++++ RECORD SET

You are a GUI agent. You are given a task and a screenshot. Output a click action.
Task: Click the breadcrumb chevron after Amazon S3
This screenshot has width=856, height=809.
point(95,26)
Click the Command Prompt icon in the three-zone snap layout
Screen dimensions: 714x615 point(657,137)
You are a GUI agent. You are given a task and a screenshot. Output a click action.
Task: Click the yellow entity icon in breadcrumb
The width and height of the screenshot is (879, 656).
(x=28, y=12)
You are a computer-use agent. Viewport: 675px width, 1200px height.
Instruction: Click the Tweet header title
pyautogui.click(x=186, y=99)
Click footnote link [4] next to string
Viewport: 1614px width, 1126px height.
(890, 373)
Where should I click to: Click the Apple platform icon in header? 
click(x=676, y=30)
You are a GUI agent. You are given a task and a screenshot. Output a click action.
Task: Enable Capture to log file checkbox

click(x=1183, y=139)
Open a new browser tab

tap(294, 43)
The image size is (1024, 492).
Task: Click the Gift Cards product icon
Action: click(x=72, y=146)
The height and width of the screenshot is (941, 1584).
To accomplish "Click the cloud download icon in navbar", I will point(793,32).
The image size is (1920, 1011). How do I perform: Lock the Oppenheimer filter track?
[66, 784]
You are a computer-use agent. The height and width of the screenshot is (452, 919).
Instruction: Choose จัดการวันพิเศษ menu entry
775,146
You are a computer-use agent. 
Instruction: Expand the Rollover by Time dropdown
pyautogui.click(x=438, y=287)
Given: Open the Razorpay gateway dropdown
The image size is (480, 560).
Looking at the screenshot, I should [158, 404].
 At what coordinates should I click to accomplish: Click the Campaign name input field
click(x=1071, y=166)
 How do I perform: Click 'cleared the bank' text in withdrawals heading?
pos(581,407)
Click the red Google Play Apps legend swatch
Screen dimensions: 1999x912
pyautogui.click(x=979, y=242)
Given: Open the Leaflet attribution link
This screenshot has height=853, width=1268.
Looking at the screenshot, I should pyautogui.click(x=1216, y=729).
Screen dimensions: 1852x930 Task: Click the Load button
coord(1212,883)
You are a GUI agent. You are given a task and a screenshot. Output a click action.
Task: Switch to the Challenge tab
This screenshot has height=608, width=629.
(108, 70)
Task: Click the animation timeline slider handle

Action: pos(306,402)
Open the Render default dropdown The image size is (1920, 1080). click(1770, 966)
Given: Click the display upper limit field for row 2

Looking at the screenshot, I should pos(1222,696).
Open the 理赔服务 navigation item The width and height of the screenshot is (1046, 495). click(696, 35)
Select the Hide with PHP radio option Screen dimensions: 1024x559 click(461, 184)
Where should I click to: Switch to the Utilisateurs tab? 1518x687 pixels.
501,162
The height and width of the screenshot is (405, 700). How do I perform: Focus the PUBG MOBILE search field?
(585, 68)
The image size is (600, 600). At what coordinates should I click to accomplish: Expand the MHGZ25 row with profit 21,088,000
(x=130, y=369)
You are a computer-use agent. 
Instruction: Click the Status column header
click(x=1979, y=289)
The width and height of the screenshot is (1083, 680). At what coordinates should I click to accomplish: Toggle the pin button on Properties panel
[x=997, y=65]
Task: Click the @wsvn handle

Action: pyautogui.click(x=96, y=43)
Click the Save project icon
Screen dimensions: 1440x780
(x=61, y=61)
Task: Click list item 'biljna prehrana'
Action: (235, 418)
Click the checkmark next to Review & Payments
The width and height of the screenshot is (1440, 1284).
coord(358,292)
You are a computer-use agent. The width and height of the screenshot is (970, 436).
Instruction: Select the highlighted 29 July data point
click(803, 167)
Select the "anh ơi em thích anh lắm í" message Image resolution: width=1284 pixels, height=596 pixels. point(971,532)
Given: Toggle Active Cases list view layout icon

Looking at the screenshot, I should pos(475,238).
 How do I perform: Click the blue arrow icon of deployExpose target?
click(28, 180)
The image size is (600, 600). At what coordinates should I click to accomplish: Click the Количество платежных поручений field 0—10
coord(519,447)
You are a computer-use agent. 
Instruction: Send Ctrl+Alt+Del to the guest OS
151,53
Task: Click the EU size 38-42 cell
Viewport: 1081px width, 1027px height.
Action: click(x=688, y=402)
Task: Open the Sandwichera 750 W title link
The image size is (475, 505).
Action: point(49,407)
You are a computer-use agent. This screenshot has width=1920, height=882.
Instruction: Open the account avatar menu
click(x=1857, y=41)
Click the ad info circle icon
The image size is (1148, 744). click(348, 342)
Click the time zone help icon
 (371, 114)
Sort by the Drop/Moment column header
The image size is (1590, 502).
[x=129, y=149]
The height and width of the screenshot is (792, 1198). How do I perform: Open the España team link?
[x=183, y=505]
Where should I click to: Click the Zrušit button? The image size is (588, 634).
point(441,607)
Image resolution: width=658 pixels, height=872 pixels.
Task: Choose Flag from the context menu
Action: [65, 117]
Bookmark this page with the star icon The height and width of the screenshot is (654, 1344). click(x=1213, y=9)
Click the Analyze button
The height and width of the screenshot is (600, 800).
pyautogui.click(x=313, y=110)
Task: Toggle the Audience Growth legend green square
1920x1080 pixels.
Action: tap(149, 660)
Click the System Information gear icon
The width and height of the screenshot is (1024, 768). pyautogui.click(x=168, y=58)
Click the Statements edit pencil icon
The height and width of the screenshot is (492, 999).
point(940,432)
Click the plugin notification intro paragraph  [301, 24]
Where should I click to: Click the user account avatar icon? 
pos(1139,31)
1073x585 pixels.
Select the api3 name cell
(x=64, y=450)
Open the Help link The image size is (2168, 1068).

++++++++

**WHAT YOU WILL DO**
Beginning with the first line above, transcribe all of the data exactly.

**ANSWER SPACE**
You are a GUI agent. You are given a task and a screenshot. Output a click action.
Task: Click the breadcrumb chevron after Amazon S3
This screenshot has width=856, height=809.
point(95,26)
Click the Command Prompt icon in the three-zone snap layout
Screen dimensions: 714x615 point(657,137)
You are a GUI agent. You are given a task and a screenshot. Output a click action.
Task: Click the yellow entity icon in breadcrumb
The width and height of the screenshot is (879, 656).
(x=28, y=12)
You are a computer-use agent. Viewport: 675px width, 1200px height.
Instruction: Click the Tweet header title
pyautogui.click(x=186, y=99)
Click footnote link [4] next to string
Viewport: 1614px width, 1126px height.
(890, 373)
Where should I click to: Click the Apple platform icon in header? 
click(x=676, y=30)
You are a GUI agent. You are given a task and a screenshot. Output a click action.
Task: Enable Capture to log file checkbox

click(x=1183, y=139)
Open a new browser tab

tap(294, 43)
The image size is (1024, 492).
Task: Click the Gift Cards product icon
Action: click(x=72, y=146)
The height and width of the screenshot is (941, 1584).
To accomplish "Click the cloud download icon in navbar", I will point(793,32).
The image size is (1920, 1011). How do I perform: Lock the Oppenheimer filter track?
[66, 784]
You are a computer-use agent. The height and width of the screenshot is (452, 919).
Instruction: Choose จัดการวันพิเศษ menu entry
775,146
You are a computer-use agent. 
Instruction: Expand the Rollover by Time dropdown
pyautogui.click(x=438, y=287)
Given: Open the Razorpay gateway dropdown
The image size is (480, 560).
Looking at the screenshot, I should [158, 404].
 At what coordinates should I click to accomplish: Click the Campaign name input field
click(x=1071, y=166)
 How do I perform: Click 'cleared the bank' text in withdrawals heading?
pos(581,407)
Click the red Google Play Apps legend swatch
Screen dimensions: 1999x912
pyautogui.click(x=979, y=242)
Given: Open the Leaflet attribution link
This screenshot has height=853, width=1268.
Looking at the screenshot, I should pyautogui.click(x=1216, y=729).
Screen dimensions: 1852x930 Task: Click the Load button
coord(1212,883)
You are a GUI agent. You are given a task and a screenshot. Output a click action.
Task: Switch to the Challenge tab
This screenshot has height=608, width=629.
(108, 70)
Task: Click the animation timeline slider handle

Action: pos(306,402)
Open the Render default dropdown The image size is (1920, 1080). click(1770, 966)
Given: Click the display upper limit field for row 2

Looking at the screenshot, I should pos(1222,696).
Open the 理赔服务 navigation item The width and height of the screenshot is (1046, 495). click(696, 35)
Select the Hide with PHP radio option Screen dimensions: 1024x559 click(461, 184)
Where should I click to: Switch to the Utilisateurs tab? 1518x687 pixels.
501,162
The height and width of the screenshot is (405, 700). How do I perform: Focus the PUBG MOBILE search field?
(585, 68)
The image size is (600, 600). At what coordinates should I click to accomplish: Expand the MHGZ25 row with profit 21,088,000
(x=130, y=369)
You are a computer-use agent. 
Instruction: Click the Status column header
click(x=1979, y=289)
The width and height of the screenshot is (1083, 680). At what coordinates should I click to accomplish: Toggle the pin button on Properties panel
[x=997, y=65]
Task: Click the @wsvn handle

Action: pyautogui.click(x=96, y=43)
Click the Save project icon
Screen dimensions: 1440x780
(x=61, y=61)
Task: Click list item 'biljna prehrana'
Action: (235, 418)
Click the checkmark next to Review & Payments
The width and height of the screenshot is (1440, 1284).
coord(358,292)
You are a computer-use agent. The width and height of the screenshot is (970, 436).
Instruction: Select the highlighted 29 July data point
click(803, 167)
Select the "anh ơi em thích anh lắm í" message Image resolution: width=1284 pixels, height=596 pixels. point(971,532)
Given: Toggle Active Cases list view layout icon

Looking at the screenshot, I should pos(475,238).
 How do I perform: Click the blue arrow icon of deployExpose target?
click(28, 180)
The image size is (600, 600). At what coordinates should I click to accomplish: Click the Количество платежных поручений field 0—10
coord(519,447)
You are a computer-use agent. 
Instruction: Send Ctrl+Alt+Del to the guest OS
151,53
Task: Click the EU size 38-42 cell
Viewport: 1081px width, 1027px height.
Action: click(x=688, y=402)
Task: Open the Sandwichera 750 W title link
The image size is (475, 505).
Action: point(49,407)
You are a computer-use agent. This screenshot has width=1920, height=882.
Instruction: Open the account avatar menu
click(x=1857, y=41)
Click the ad info circle icon
The image size is (1148, 744). click(348, 342)
Click the time zone help icon
 (371, 114)
Sort by the Drop/Moment column header
The image size is (1590, 502).
[x=129, y=149]
The height and width of the screenshot is (792, 1198). How do I perform: Open the España team link?
[x=183, y=505]
Where should I click to: Click the Zrušit button? The image size is (588, 634).
point(441,607)
Image resolution: width=658 pixels, height=872 pixels.
Task: Choose Flag from the context menu
Action: [65, 117]
Bookmark this page with the star icon The height and width of the screenshot is (654, 1344). click(x=1213, y=9)
Click the Analyze button
The height and width of the screenshot is (600, 800).
pyautogui.click(x=313, y=110)
Task: Toggle the Audience Growth legend green square
1920x1080 pixels.
Action: tap(149, 660)
Click the System Information gear icon
The width and height of the screenshot is (1024, 768). pyautogui.click(x=168, y=58)
Click the Statements edit pencil icon
The height and width of the screenshot is (492, 999).
point(940,432)
Click the plugin notification intro paragraph  [301, 24]
Where should I click to: Click the user account avatar icon? 
pos(1139,31)
1073x585 pixels.
Select the api3 name cell
(x=64, y=450)
Open the Help link The image size is (2168, 1068).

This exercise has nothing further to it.